Confronted by strange new animals, plants, and landscapes, settlers in the colonies and West Indies found new ways to produce food. Integrating their British and European tastes with the demands and bounty of the rugged American environment, early Americans developed a range of regional cuisines. From the kitchen tables of typical Puritan families to Iroquois longhouses in the backcountry and slave kitchens on southern plantations, McWilliams portrays the grand variety and inventiveness that characterized colonial cuisine. As colonial America grew, so did its palate, as interactions among European settlers, Native Americans, and African slaves created new dishes and attitudes about food. McWilliams considers how Indian corn, once thought by the colonists as "fit for swine," became a fixture in the colonial diet. He also examines the ways in which African slaves influenced West Indian and American southern cuisine.

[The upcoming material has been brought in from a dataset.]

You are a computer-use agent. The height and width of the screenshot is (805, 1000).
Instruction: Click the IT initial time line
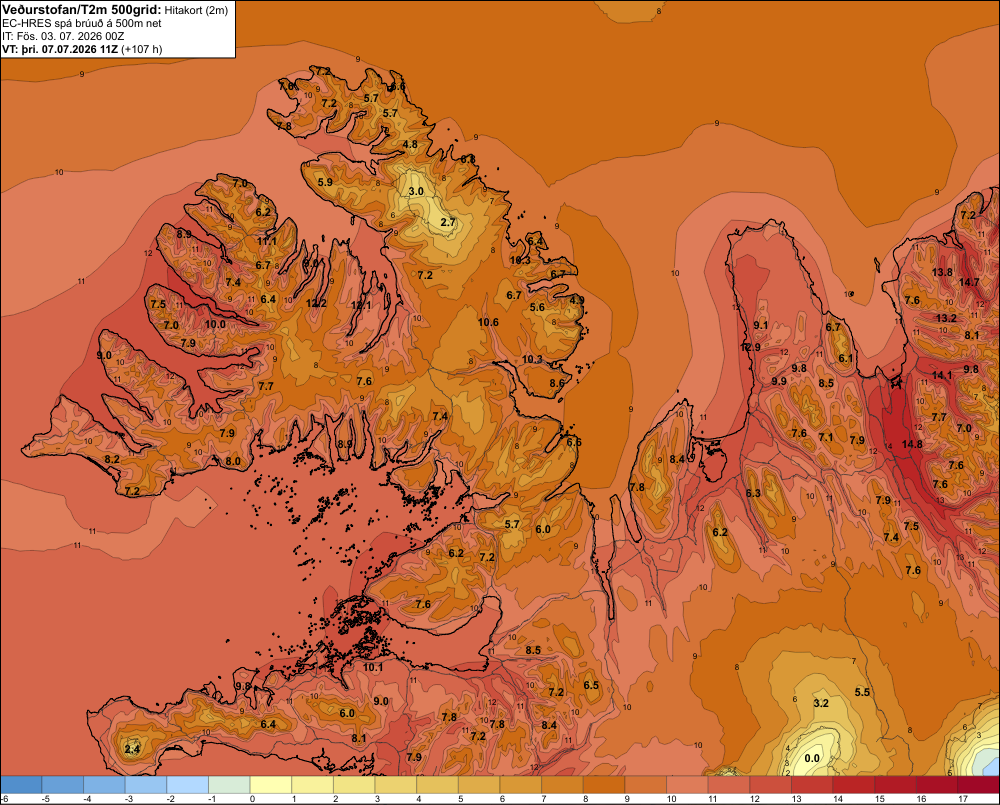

While a mania for all things British was a unifying feature of eighteenth-century cuisine, the colonies discovered a national beverage in domestically brewed beer, which came to symbolize solidarity and loyalty to the patriotic cause in the Revolutionary era. The beer and alcohol industry also instigated unprecedented trade among the colonies and further integrated colonial habits and tastes. Victory in the American Revolution initiated a "culinary declaration of independence," prompting the antimonarchical habits of simplicity, frugality, and frontier ruggedness to define American cuisine. McWilliams demonstrates that this was a shift not so much in new ingredients or cooking methods, as in the way Americans imbued food and cuisine with values that continue to shape American attitudes to this day.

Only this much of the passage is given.